## WORK INSTRUCTIONS
Which lines run from the line with "The width and" through the line with "Click the zoom out (minus) icon" in the entries below? Print them exactly, both ends included, and nothing more.

[Stored data]

..............................

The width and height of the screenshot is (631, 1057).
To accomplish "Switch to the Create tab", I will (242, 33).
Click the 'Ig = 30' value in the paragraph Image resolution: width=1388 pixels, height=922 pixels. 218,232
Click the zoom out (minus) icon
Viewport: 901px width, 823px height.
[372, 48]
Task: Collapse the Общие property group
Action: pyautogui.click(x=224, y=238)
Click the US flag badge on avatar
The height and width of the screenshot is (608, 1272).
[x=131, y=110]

..............................

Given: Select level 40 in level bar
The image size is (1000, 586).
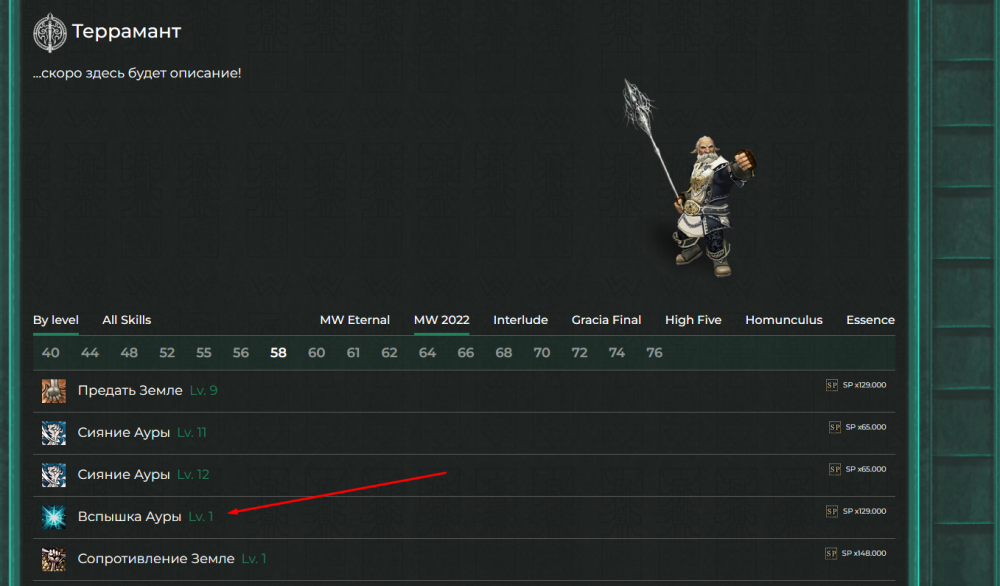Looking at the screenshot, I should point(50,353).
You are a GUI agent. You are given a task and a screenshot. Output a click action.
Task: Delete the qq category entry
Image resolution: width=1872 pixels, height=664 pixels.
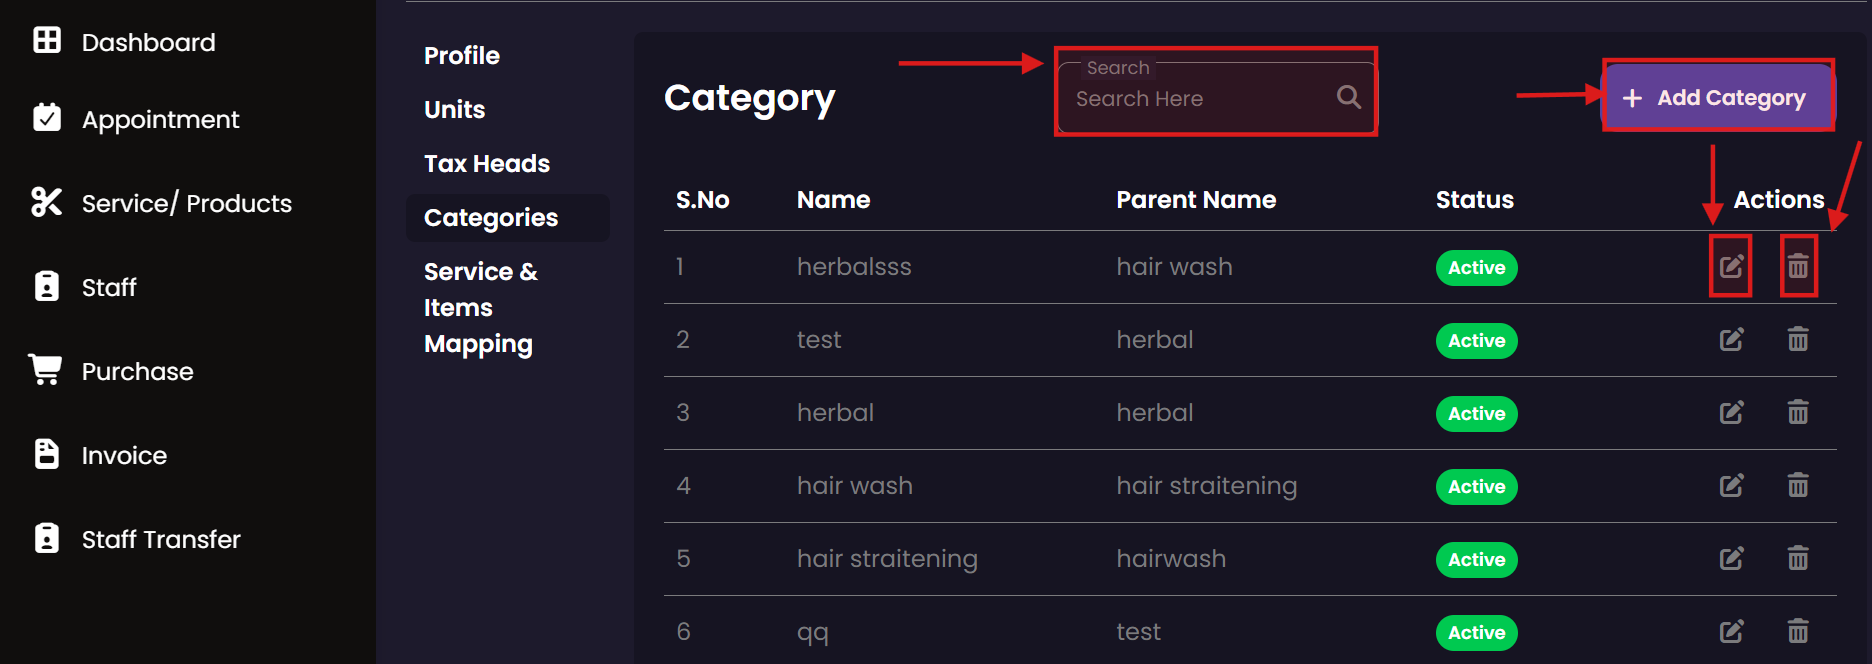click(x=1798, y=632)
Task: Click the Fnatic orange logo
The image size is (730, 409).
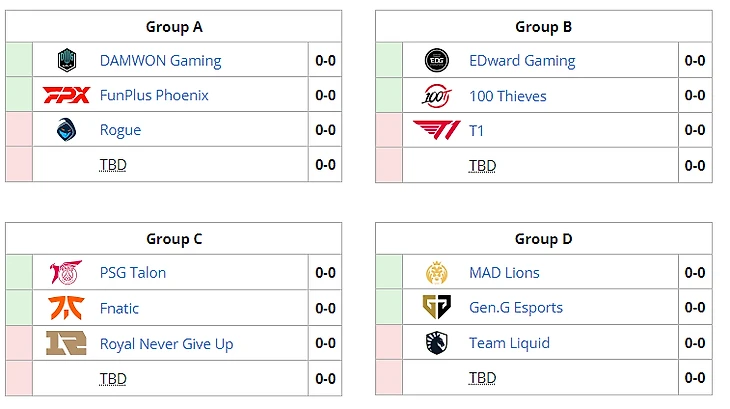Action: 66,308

..............................

## REPLY
The width and height of the screenshot is (631, 1057).
To accomplish "Switch to the Create tab", I will (242, 33).
Click the 'Ig = 30' value in the paragraph Image resolution: width=1388 pixels, height=922 pixels. 218,232
Click the zoom out (minus) icon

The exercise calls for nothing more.